Experts: GOP’s Job Outsourcers’ Bill of Rights Will Harm Nearly Every American Industry
The House GOP's Job Outsourcers' Bill of Rights will have far-reaching implications for nearly every industry in America, according to nearly 250 legal experts around the country.
While Thursday’s expected vote on the bill (H.R. 2587) is purportedly in response to the allegations that the Boeing Corporation engaged in illegal activity, the impact on workers of the legislation goes well beyond this particular case.
Essentially, the response of House Republicans to a Fortune 500 special interest caught in a legal battle is to eviscerate every other worker’s rights.
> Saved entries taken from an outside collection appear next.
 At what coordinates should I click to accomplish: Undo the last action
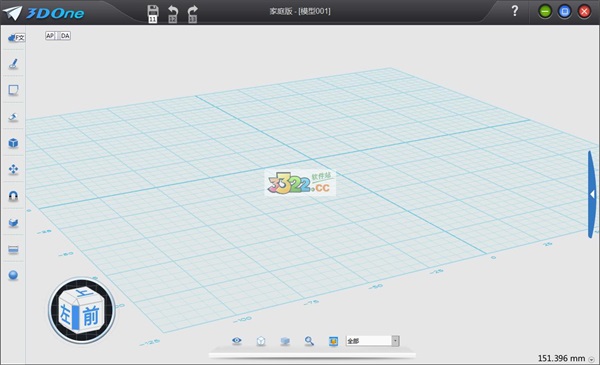(x=173, y=14)
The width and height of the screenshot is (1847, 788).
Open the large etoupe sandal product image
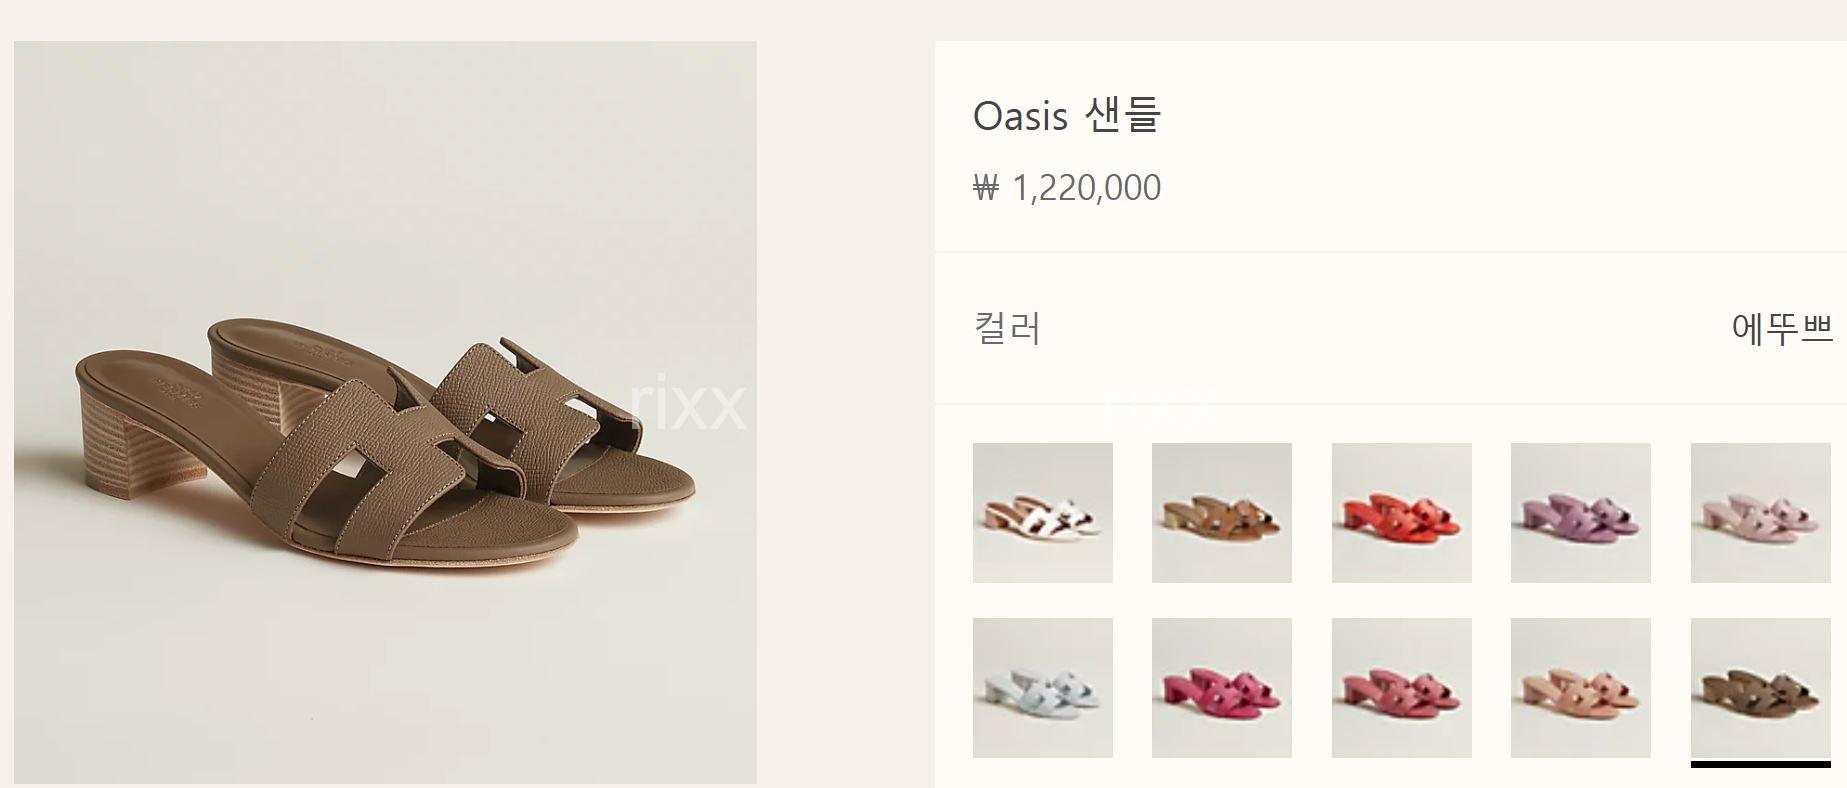pyautogui.click(x=385, y=412)
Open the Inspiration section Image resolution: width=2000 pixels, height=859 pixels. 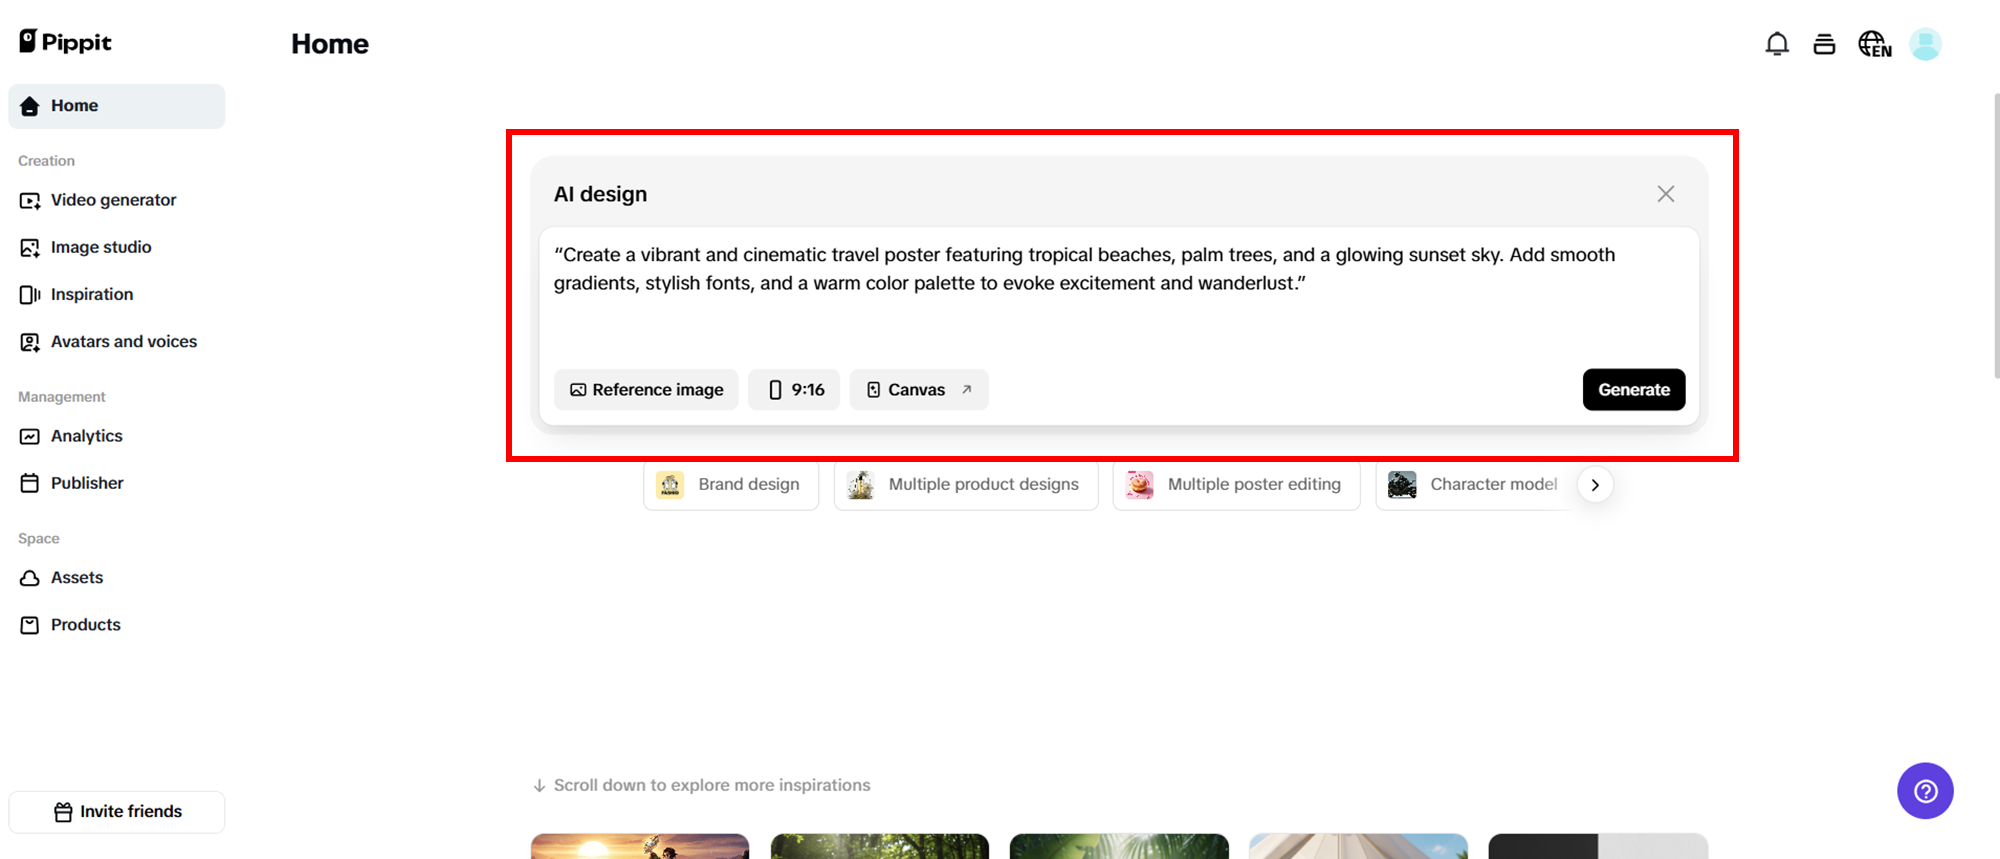point(91,294)
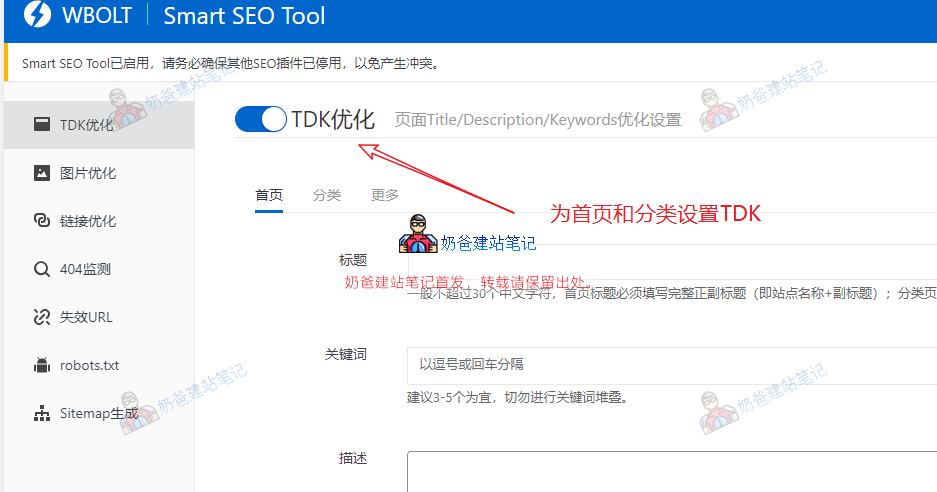Click the 404监测 magnifier icon
This screenshot has width=937, height=492.
pyautogui.click(x=42, y=269)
In a letter from more 248 legal scholars, the GOP’s Job Outsourcers’ Bill of Rights would affect nearly every industry in America:
“If enacted, HR 2587 will eliminate the ability of the NLRB and the courts to effectively remedy any discriminatorily motivated decision to transfer work from employees or eliminate their jobs not for legitimate business reasons, but because the employees have engaged in union or other NLRA protected activity. It will also eliminate any meaningful remedy for an employer’s refusal to bargain with a union in circumstances where it is required to do so before transferring or contracting out work performed by workers the union represents...[T]he impact of HR 2587 would go well beyond overruling the Acting General Counsel’s actions in the Boeing case. If enacted, it will give tacit permission to employers to punish any segment of their workforce that chooses to unionize or to exercise the right to strike by eliminating their jobs…Employers will be able to eliminate lines of work, hire subcontractors, switch jobs to non-union facilities or transfer them out of the country in violation of the NLRA—secure in the knowledge that the Board will be unable to order it to undo those actions.”
These assertions echo those of the several other groups who have formally expressed opposition to the GOP's Job Outsourcers' Bill of Rights.